Chronique

The Kandinsky Effect

Synesthesia

Warren Walker (ts, fx), Gaël Petrina (b, fx), Caleb Dollister (dms, elec, fx)

Label / Distribution : Cuneiform Records/Orkhêstra

Enregistré à Reykjavík fin 2011, Synesthesia, deuxième album de ce trio franco-étasunien, emprunte à la capitale islandaise son goût pour les contrastes telluriques et les musiques électroniques élaborées. Véritable power trio s’attachant moins au rock qu’aux grooves infectieux des cultures urbaines, The Kandinsky Effect renouvelle le genre sans s’affranchir absolument des codes. A l’écoute, par exemple, de « Walking », porté par la basse percluse d’électronique de Gaël Petrina (belle découverte de cet album), on entend bien que ses membres s’inscrivent dans un jazz hybride aux préoccupations contemporaines. A l’instar de groupes comme Get The Blessing, le bassiste forme avec le batteur Caleb Dollister un soubassement robuste dont la polyrythmie cherche plus le mouvement que la complexité. Ils n’hésitent pas, d’ailleurs, dans un « Mexican Gift Shop » aux relents de métal, à assumer une facette assez lisse, malgré les heurts de la batterie.

Sur cette base solide, le saxophoniste Warren Walker, qui signe la plupart des morceaux, peut laisser libre cours à son jeu lyrique (cf. la bluette mélodique « Brighton »), à la fois large et anguleux, qui fait parfois songer à un Fabrizio Cassol qui aurait opté pour le ténor. A la pointe du triangle, c’est lui qui donne la direction et lance ses comparses sur la piste d’un dub faussement languide (« Johnny Utah »), ou d’un breakbeat acrimonieux (« MC »). C’est d’ailleurs sur cet excellent morceau, où le saxophone semble s’extraire d’une brume d’électro, que la rythmique du trio ressort le mieux ; la basse altérée de Pétrina agresse, acide, une batterie débordante d’énergie et d’invention.

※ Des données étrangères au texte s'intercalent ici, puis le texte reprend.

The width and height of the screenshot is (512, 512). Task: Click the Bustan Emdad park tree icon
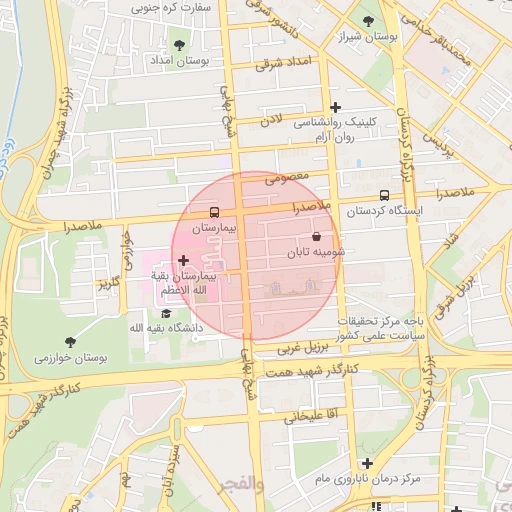click(179, 45)
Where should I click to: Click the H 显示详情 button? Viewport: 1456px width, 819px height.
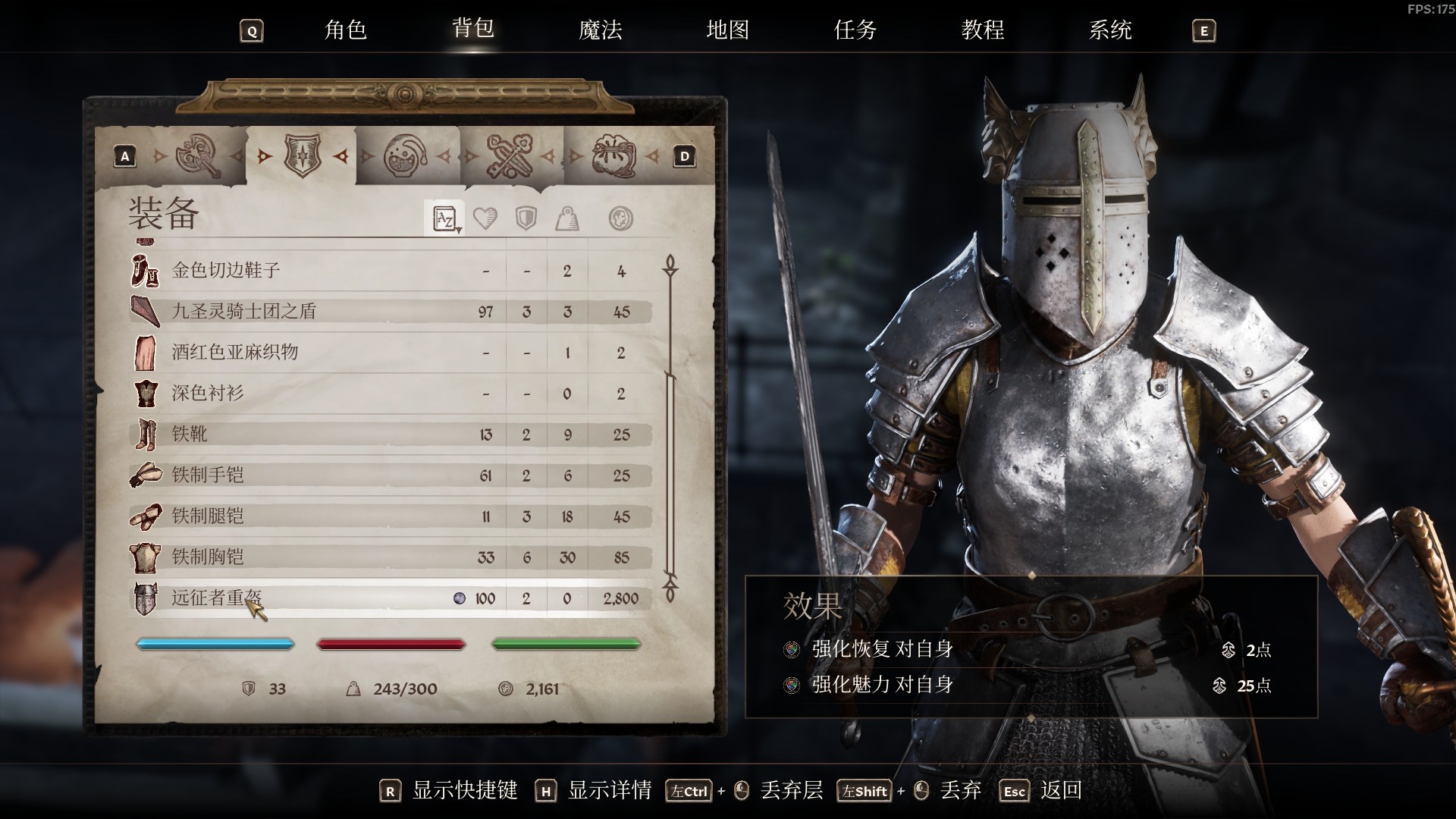593,791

On pense souvent au Kami Quintet, à cause de cette fluidité très actuelle qui cherche à renouveler les langages. Néanmoins, la formule trio produit une musique plus âpre et plus dense. Entre effervescence et raffinement, électronique bouillante et mélodies très organiques, The Kandinsky Effect joue avec agilité de son équilibre précaire. La synesthésie étant un trouble neurologique qui associe deux sens à une même perception, on déplorera seulement que Synesthesia ne troque pas le sucre pour des ingrédients plus doux-amers. Il n’en reste pas moins très appétissant.